Bankers need to get out of their Queen Street offices and tailor lending products to the specific needs of leaky home owners or face waves of them handing over the keys to their rotting houses, the Home Owners & Buyers Association (HOBANZ) says.
John Gray, president of the HOBANZ, told interest.co.nz that the banks were in an “invidious position” as their representatives’ talk to government officials about the government’s financial assistance proposal for leaky home owners.
Building and Construction Minister Maurice Williamson announced the plan on May 17. It calls for the central government and local authorities to each cough up 25% of agreed repair costs. Leaky homeowners themselves would fund the other half backed by a government loan guarantee where necessary. The loan guarantee would be underwritten by the Crown provided applicants could meet bank lending criteria, Williamson said.
Gray points out that means the home owners have to somehow find the money to cover half the repair bill. In most cases they’ll need a loan but will struggle to meet standard bank lending criteria. And, in many cases, the gearing on their homes is already high given their equity has been absorbed by the fall in the house’s value due to leaky problems.

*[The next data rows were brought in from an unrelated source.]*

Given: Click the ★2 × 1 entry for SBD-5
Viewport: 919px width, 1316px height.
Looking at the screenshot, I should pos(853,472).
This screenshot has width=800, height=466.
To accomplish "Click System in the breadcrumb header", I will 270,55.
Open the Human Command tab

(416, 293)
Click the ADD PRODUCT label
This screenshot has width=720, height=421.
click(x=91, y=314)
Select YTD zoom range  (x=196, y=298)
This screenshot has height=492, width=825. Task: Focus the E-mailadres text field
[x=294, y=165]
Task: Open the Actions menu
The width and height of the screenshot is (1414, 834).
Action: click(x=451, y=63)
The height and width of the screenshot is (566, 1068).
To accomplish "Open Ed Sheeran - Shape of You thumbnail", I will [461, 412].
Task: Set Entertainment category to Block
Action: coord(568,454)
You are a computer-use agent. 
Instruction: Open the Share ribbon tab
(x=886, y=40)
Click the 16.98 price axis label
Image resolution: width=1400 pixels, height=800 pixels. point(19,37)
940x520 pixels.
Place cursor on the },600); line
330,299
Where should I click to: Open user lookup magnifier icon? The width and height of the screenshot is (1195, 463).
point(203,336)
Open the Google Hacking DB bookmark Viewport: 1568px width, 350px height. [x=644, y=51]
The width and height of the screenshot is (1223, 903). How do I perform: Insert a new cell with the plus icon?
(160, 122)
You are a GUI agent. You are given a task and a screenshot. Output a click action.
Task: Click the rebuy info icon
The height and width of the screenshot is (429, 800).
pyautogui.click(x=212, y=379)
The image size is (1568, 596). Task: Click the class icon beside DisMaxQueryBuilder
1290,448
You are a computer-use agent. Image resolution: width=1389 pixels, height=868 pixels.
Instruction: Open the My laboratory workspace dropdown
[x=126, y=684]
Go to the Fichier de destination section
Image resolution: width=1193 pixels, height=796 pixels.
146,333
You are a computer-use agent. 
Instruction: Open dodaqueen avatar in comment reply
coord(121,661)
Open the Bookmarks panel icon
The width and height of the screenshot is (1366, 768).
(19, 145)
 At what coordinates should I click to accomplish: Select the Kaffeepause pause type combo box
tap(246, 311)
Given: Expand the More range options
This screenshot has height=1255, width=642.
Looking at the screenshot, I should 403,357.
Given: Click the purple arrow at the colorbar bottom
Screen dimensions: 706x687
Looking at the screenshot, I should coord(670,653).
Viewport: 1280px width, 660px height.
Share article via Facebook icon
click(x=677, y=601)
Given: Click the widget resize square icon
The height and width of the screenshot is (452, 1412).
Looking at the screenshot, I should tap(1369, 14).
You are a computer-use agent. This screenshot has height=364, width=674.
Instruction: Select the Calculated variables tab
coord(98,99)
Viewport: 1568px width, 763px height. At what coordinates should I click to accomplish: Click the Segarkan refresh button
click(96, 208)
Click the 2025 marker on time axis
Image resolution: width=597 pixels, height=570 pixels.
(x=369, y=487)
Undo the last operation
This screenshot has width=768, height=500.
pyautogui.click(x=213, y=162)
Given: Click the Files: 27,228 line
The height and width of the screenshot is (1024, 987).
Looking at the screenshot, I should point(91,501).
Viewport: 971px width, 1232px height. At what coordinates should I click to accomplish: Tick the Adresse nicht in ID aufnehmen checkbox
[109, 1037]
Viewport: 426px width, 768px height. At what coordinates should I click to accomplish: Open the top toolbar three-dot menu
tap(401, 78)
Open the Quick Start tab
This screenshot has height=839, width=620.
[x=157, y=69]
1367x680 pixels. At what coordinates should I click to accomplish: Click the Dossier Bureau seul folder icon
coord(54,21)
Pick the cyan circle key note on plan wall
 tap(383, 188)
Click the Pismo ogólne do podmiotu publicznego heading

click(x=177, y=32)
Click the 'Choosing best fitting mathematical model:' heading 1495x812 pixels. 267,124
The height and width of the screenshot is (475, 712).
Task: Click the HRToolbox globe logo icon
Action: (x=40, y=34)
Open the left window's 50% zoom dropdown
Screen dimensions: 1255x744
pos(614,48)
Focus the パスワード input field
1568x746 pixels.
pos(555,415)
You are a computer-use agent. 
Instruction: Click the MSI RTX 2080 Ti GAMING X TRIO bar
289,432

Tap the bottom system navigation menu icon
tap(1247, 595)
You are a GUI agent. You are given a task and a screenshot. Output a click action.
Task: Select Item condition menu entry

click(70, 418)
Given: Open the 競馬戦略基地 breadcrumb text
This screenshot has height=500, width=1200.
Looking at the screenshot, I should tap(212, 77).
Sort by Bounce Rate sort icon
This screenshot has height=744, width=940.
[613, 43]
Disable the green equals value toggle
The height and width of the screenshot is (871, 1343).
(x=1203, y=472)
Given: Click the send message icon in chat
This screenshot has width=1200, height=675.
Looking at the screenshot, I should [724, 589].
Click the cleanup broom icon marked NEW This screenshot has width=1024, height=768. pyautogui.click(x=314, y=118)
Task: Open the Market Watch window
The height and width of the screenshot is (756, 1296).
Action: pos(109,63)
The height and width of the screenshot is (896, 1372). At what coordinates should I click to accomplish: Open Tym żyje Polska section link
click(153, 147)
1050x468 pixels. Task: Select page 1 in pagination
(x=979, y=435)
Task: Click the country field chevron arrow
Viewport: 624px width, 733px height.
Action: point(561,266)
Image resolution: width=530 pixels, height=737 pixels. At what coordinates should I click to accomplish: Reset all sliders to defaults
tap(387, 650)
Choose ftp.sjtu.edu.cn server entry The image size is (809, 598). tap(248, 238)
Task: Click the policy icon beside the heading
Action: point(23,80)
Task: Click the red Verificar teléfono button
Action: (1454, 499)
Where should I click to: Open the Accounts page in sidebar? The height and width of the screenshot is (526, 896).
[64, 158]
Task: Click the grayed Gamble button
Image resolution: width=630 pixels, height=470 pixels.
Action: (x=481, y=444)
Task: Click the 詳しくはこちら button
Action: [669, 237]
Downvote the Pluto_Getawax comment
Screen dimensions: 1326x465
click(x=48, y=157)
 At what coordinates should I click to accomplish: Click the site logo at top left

“Effectively people have to put their hand out, in some cases to effectively double the size of their mortgage and the banks are saying ‘we can’t sustain that, it’s too much of a risk’,” said Gray.
Bank representatives, under the umbrella of the New Zealand Bankers' Association (NZBA), are in discussions about the proposal with officials from the Department of Building and Housing. The government wants to have the package available to leaky home owners by early next year.
Charles Pink, ASB chief executive and NZBA chairman, told interest.co.nz last week the banks were looking at the government proposal in "considerable detail." It was a "complex and very important proposal" and the banking industry was working through details of it. But Pink couldn't put a timeframe on when it the NZBA group might reach a decision on whether to support the plan. The NZBA's members include ANZ, ASB, BNZ, HSBC, Kiwibank, the National Bank, Rabobank, TSB and Westpac.
A customer's problem is their bank's problem
Gray said HOBANZ understood there was a disconnect in the talks between the bankers and government officials over what the banks’ consider to be a guarantee and what the government wants the guarantee they will provide to be. In terms of the position the banks are in, Gray said it was a very “invidious” position. That said, they didn’t really seem to have an understanding of the size of the problem and how it actually affects the value of their mortgage books.
“Because in our view it looks pretty sick if we were to believe the PricewaterhouseCoopers report in terms of 89,000 homes affected and some experts saying its upwards of 200,000,” said Gray.
“The banks need to wake up to the fact their customers’ problem is bound to inevitably become their problem. So they need to perhaps take a more innovative look at how they might get involved and ease the pain.”
He provided an example of a young lady in Christchurch, a sickness beneficiary, with a NZ$50,000 mortgage facing a potential NZ$100,000 repair bill for her share of a body corporate rebuild. Gray said she no ability to borrow any more money, let alone service any borrowings if they were provided.
“She’ll turn to the banks and the banks will undoubtedly say ‘no thank you very much’,” said Gray.
“They (bankers) have to simply recognize the risk that exists where people will simply just be handing the keys back and that’s a very sad, sad situation,” he added.
“The banks need to come out of their Queen Street offices to actually have a look at what’s going on at the coal face and get an understanding of the problem and try very hard to make some lending products available tailored to these specific needs.”
Despite the problems Gray said he did expect the government’s rescue package to meet its target of being in place by early next year, if just to save face. He expected uptake of it to be low. That’s because most of the people confident of their leaky home claims don’t see why they should merely accept 50% compensation. They can “beg, borrow or steal” to fund their repairs, make their claim against their local council, and after coughing up fees for lawyers and experts, still recoup between 75% and 85% of their costs.
“It (the government proposal) just doesn’t make economic sense,” said Gray.
But if, as government officials forecast, 70% of affected homeowners within a 10-year liability limit take up its offer, the government expects taxpayers’ share of the bill for fixing leaky homes to be about NZ$1 billion over the next five years. This means the banks face stumping up billions of dollars in loans and/or equity to break the logjam stopping leaky homeowners from repairing or rebuilding their houses.
A PricewaterhouseCoopers report commissioned by the government last year estimated between 22,000 and 89,000 homes were leaky. PwC said a consensus forecast suggested 42,000 dwellings were likely to be leaky homes and noted only about 3,500, or 8%, had been repaired.
PwC estimated the total cost of fixing 42,000 leaky homes, including repair and transaction costs, at NZ$11.3 billion in 2008 dollar terms.